Elon Musk, the CEO of Tesla recently settled in court with the Securities and Exchange Commission (SEC) regarding the things that he can put on his Twitter account. The new deal has included specific topics that Musk must seek approval before sharing on social media in order to ensure that the interests of shareholders are protected. Some of these topics according to an expert lawyer in securities range from details of Tesla’s financial condition, all the potential or proposed mergers, for instance go private production sales, delivery numbers and public legal or regulatory findings among others.
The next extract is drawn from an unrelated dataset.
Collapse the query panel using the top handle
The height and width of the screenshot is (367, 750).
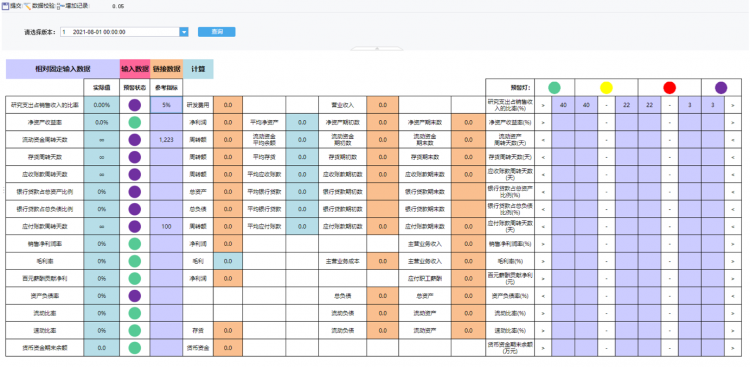pyautogui.click(x=377, y=48)
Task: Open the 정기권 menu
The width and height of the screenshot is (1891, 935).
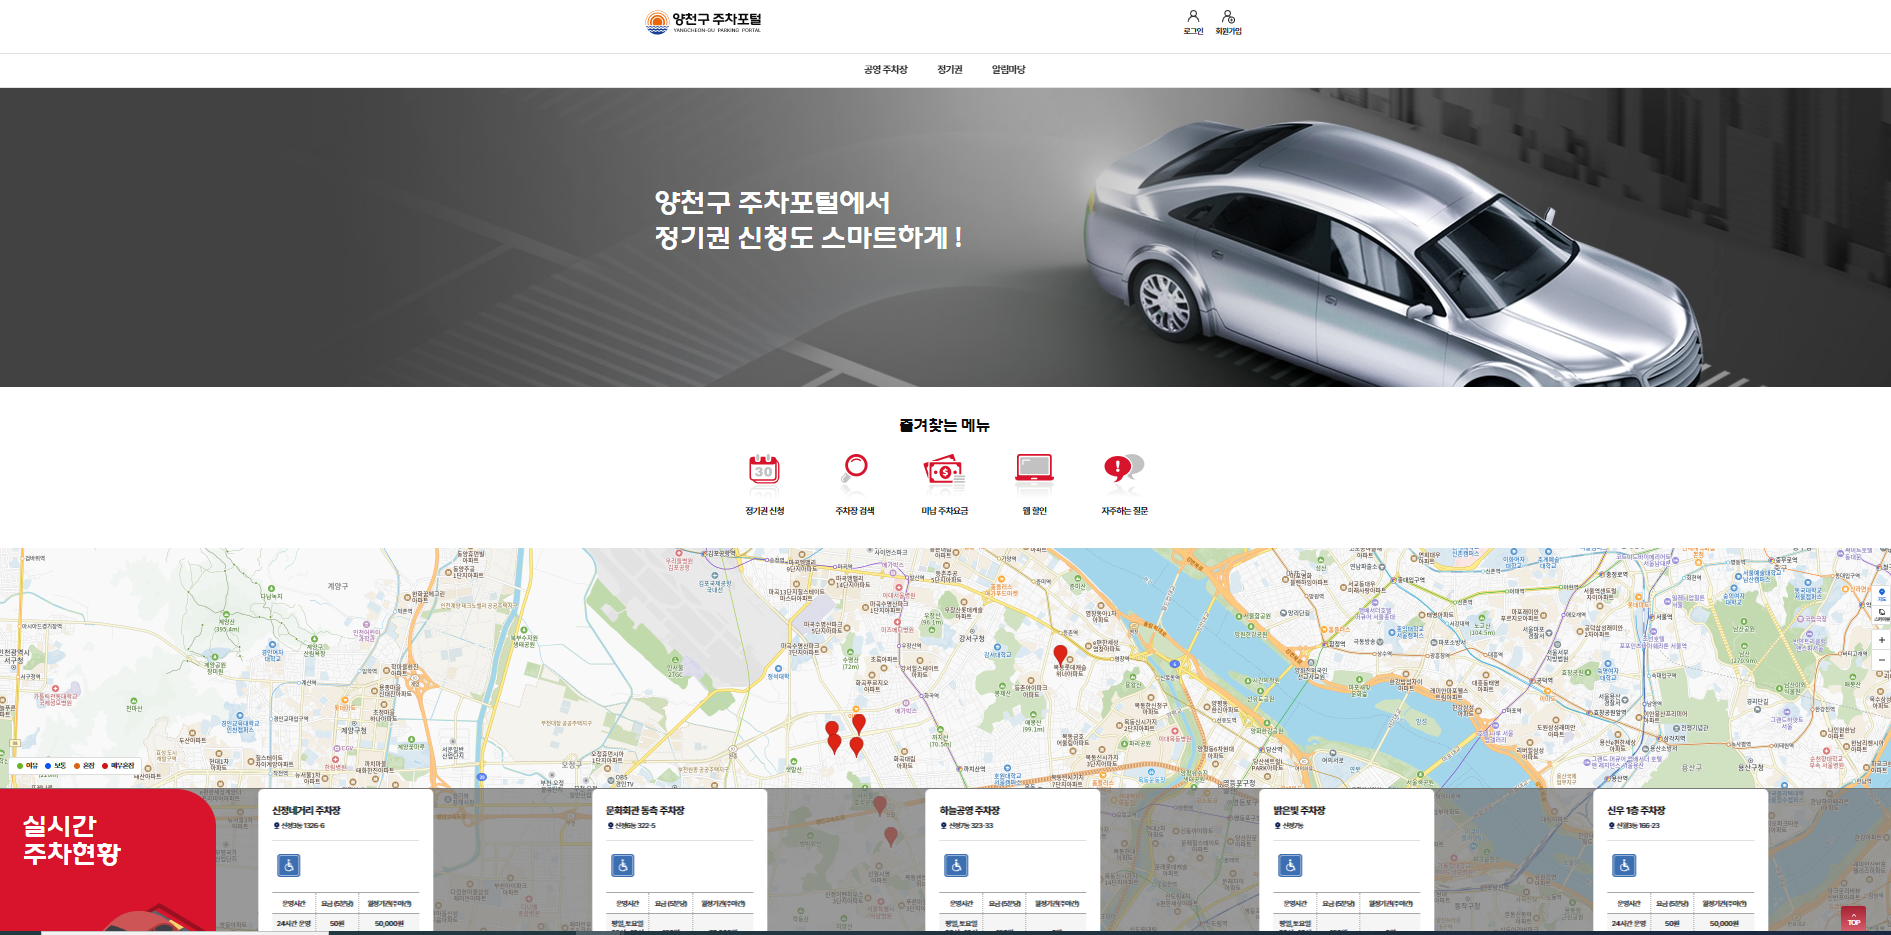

In other news, Tesla is reportedly considering seeking additional funding in the wake of the CEO’s agreement with the SEC. Shares of the electric car company went up following the agreement, however, Tesla in its first quarter filing with the SEC said that it might need to seek alternative funding for the company’s growth. However, Tesla made it clear that the revenue generated from the business is enough to support investments as well as pay debts in the next twelve months.
The players at Wall Street have been scavenging for details of the funding, besides Musk said last week that “It’s probably about the right time” to raise capital. Musk made the comment after the electric car manufacturing firm posted a $700 million loss in the Q1 of 2019 alone.
In the past Tesla has been able to fund its investments and growth in various rounds of equity sales, issued convertible notes, it even raised $1.8 billion in Junk bond sale, Tesla also securitizes its vehicle leases in addition to solar asset-backed notes. According to David Whitston, an analyst at Moringstar:
“It’s all speculation but beyond the bond and equity markets Tesla could do a direct cash investment from an investor like a big private equity firm or a firm like SoftBank. Although, it is likely that Tesla will issue equity. Whitston continued “the share count is so small relative to big automakers and the cash raise would ease any investor anxiety that the market probably would not severely punish the dilution, if at all”.
Tesla is also projecting that its capital expenditure will go up significantly in the next three years starting from this year where the capital will grow from $2 billion to $2.5 billion and progressively increase from $2.5 billion to $3 billion in the next couple of years.